## What to produce
The lines below that include the word "label" are to be reported.
---
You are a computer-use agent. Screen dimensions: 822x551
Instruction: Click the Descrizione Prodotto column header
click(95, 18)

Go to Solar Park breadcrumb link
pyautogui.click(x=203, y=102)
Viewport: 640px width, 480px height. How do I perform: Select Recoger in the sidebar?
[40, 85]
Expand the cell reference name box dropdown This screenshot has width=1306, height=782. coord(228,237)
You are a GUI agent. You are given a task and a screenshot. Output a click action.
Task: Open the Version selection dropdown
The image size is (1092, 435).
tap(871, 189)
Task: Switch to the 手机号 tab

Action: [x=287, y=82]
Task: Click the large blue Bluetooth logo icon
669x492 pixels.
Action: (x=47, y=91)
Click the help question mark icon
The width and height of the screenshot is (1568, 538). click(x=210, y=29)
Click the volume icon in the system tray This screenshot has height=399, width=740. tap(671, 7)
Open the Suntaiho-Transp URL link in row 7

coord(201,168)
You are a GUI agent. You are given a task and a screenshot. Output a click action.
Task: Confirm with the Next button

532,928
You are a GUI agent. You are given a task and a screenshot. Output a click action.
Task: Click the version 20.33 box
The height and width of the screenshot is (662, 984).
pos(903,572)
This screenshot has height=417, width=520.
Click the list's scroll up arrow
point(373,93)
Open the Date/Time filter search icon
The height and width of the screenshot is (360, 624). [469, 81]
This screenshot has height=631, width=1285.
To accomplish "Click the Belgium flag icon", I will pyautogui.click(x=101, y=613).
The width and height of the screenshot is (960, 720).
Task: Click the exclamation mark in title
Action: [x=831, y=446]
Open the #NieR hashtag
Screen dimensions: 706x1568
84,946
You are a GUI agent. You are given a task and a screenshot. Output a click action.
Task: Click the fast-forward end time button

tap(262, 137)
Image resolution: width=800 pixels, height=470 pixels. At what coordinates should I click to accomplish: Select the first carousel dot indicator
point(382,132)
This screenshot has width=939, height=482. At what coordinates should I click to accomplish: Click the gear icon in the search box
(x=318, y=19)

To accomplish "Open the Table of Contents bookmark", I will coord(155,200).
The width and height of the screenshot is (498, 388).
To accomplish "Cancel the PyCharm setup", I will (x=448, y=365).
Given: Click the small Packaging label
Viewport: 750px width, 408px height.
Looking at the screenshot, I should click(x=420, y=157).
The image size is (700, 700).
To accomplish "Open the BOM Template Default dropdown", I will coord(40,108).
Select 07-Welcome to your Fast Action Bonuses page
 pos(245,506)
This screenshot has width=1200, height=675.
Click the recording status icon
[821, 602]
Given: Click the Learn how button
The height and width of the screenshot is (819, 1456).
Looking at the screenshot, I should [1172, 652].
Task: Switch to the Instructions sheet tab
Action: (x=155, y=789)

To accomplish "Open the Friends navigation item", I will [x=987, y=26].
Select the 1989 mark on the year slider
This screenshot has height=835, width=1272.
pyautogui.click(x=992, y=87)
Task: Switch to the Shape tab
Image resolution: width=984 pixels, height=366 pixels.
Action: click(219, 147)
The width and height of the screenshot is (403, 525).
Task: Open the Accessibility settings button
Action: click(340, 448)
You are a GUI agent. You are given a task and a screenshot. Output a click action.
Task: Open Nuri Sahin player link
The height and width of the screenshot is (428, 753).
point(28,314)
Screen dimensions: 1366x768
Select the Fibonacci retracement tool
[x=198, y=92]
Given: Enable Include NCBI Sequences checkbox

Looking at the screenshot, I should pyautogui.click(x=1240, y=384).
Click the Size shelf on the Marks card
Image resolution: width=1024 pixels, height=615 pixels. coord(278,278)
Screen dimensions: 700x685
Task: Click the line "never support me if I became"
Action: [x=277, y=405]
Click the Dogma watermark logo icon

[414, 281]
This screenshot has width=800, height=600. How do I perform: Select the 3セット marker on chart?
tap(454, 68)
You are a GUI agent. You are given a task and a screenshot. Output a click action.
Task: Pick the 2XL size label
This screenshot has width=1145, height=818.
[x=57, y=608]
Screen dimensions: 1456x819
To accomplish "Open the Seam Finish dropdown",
---
## Written answer
Given: Click the small Packaging label
Task: Pick the 2XL size label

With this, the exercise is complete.